“Esa modesta iglesia que aparece allí como arrinconada detrás de San Francisco, y que cuelga sus campanas de una humilde espadaña, cual si fuese el templo de una aldea, debe ser altamente venerada por todo colombiano, pues allí reposan, confundidas y olvidadas, las cenizas de nuestros mártires”, dice el historiador Eduardo Posada, en su libro Anotaciones, de 1906.
En efecto, esta iglesia es una de las más antiguas de Bogotá, y su importancia resalta por varias consideraciones:
Su fundación se remonta a los primeros días de 1546, cuando aún no existían ni las iglesias de San Francisco ni La Tercera, y ni siquiera otros edificios de piedra. Y se mantuvo intacta en su forma original hasta 1631, cuando la hermandad de la Santa Veracruz, una cofradía integrada por los primeros comerciantes santafereños, emprendió la edificación de un templo más amplio y levantó el que hoy existe. La hermandad tenía por misión principal la de asistir a todos los reos condenados a muerte, “así en la capilla como en el cadalso, y darles cristiana sepultura”, al decir de Posada. También tenía la misión de hacer las procesiones de Semana Santa y de llevar allí el sepulcro de Jesús el viernes santo.
Entre las anécdotas históricas, se sabe que de La Veracruz salió el 23 de julio de 1597 la procesión solemne que llevó a la Catedral los restos de Gonzalo Jiménez de Quesada, fundador de la ciudad, que habían sido traídos desde Mariquita, Tolima, por su albacea Lope Clavijo y que estuvieron guardados provisionalmente en esta iglesia.
Sin embargo, La Veracruz es conocida por ser el lugar donde reposan los restos de los patriotas fusilados por órdenes de Pablo Morillo.
“En los pavorosos días de Morillo y Sámano, agrega Posada, caían entonces las cabezas de los más ilustres hijos del país segadas por la cuchilla sanguinaria de los pacificadores, y la noble Hermandad velaba sus últimos momentos, recogía su postrer estertor y llevaba a guardar bajo aquellas naves los sangrientos despojos. Allí fueron sepultados todos o la mayor parte de los mártires de esos lúgubres días, y ahí duermen esperando que la gratitud nacional vaya un día a buscarlos, logre su identificación y les levante soberbio mausoleo”.
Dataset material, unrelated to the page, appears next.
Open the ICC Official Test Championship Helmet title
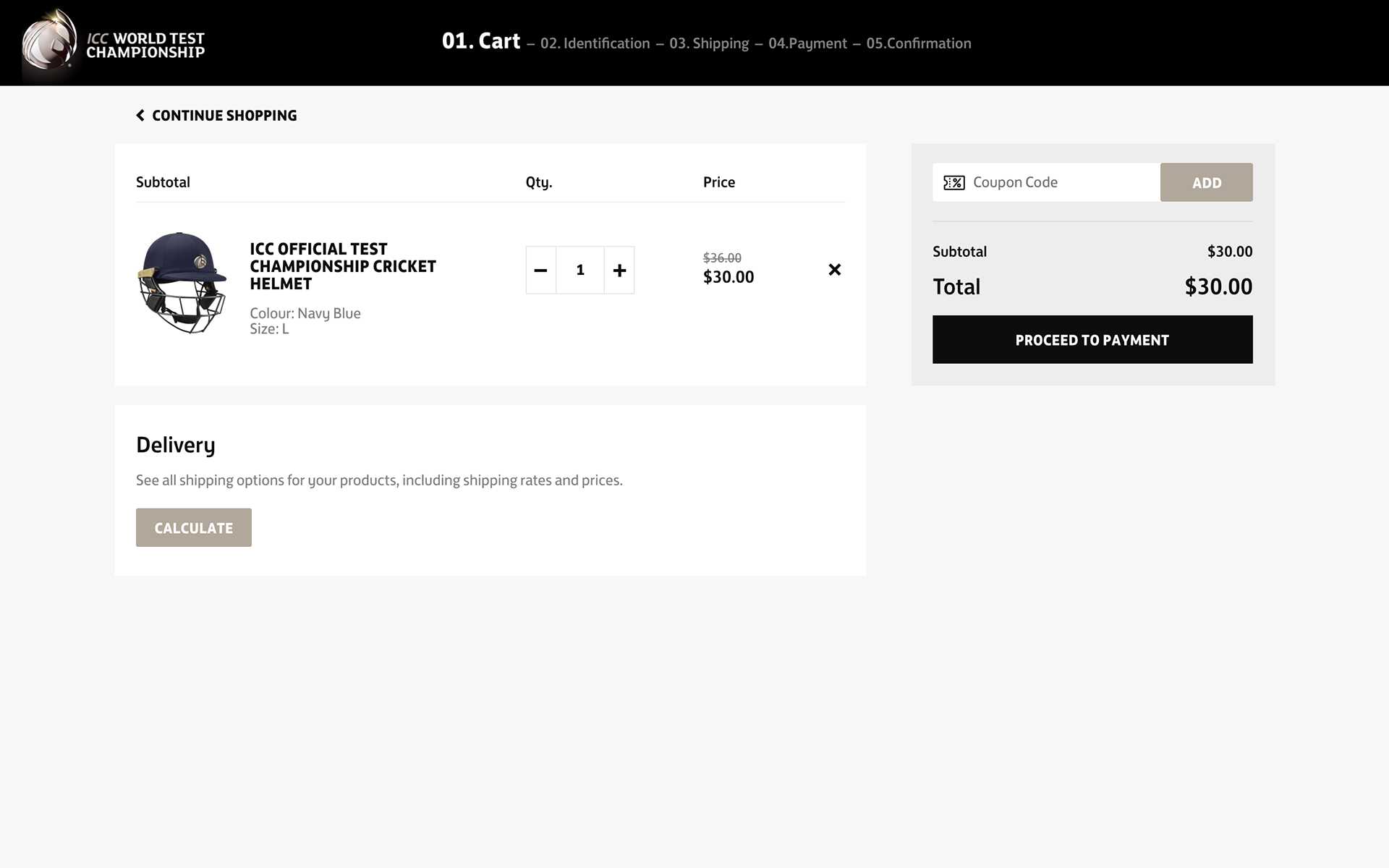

En los libros de cuentas que se guardan en el archivo de esta iglesia hay varias partidas sobre los gastos del entierro de los ajusticiados de aquel tiempo: “Por tres pesos entregados al sacristán para que pagase los peones que cargaron y enterraron a Pedro de la Lastra, Antonio Baraya y un soldado llamado Simón Talero, los que fueron arcabuceados el 20 de julio de 1816”.
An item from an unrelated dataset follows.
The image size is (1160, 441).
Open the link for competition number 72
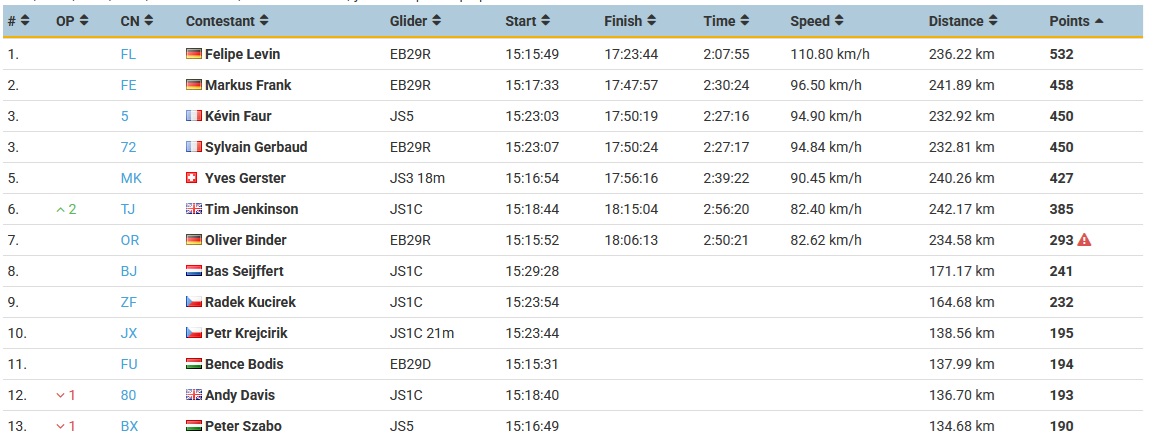coord(129,147)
De cualquier manera, y de ahí su importancia, en La Veracruz se guardan tres Cristos de gran valor histórico: uno de efigie, de marfil, cruz de ébano y guarniciones de plata, que fue de San Francisco de Borja y que tenía en sus manos cuando murió. Su nieto, Juan de Borja, quien gobernó como presidente a la Nueva Granada, lo obsequió al obispo Piedrahita, quien a su vez lo regaló en 1622 a la iglesia que los jesuitas tenían en el camellón de Las Nieves. Después de la expulsión de estos llegó a La Veracruz.
El otro Cristo es una cruz de madera con la efigie de Jesús pintada en ella, el cual se ponía en la capilla de los condenados a muerte. Y el último es una escultura, también de madera, que acompañaba a los mismos reos en su marcha al patíbulo.
Según concluye Posada su crónica sobre La Veracruz, asegura que “los chibchas tenían un gran venado de oro, y en su vientre guardaron todas las riquezas del Zipa, el día en que llegó Quesada, y lo enterraron en los cerros que dominan a Bogotá por el oriente”. La tradición dice que este tesoro yace frente a la iglesia de La Veracruz. “A buscarlo, pues, mis queridos lectores”.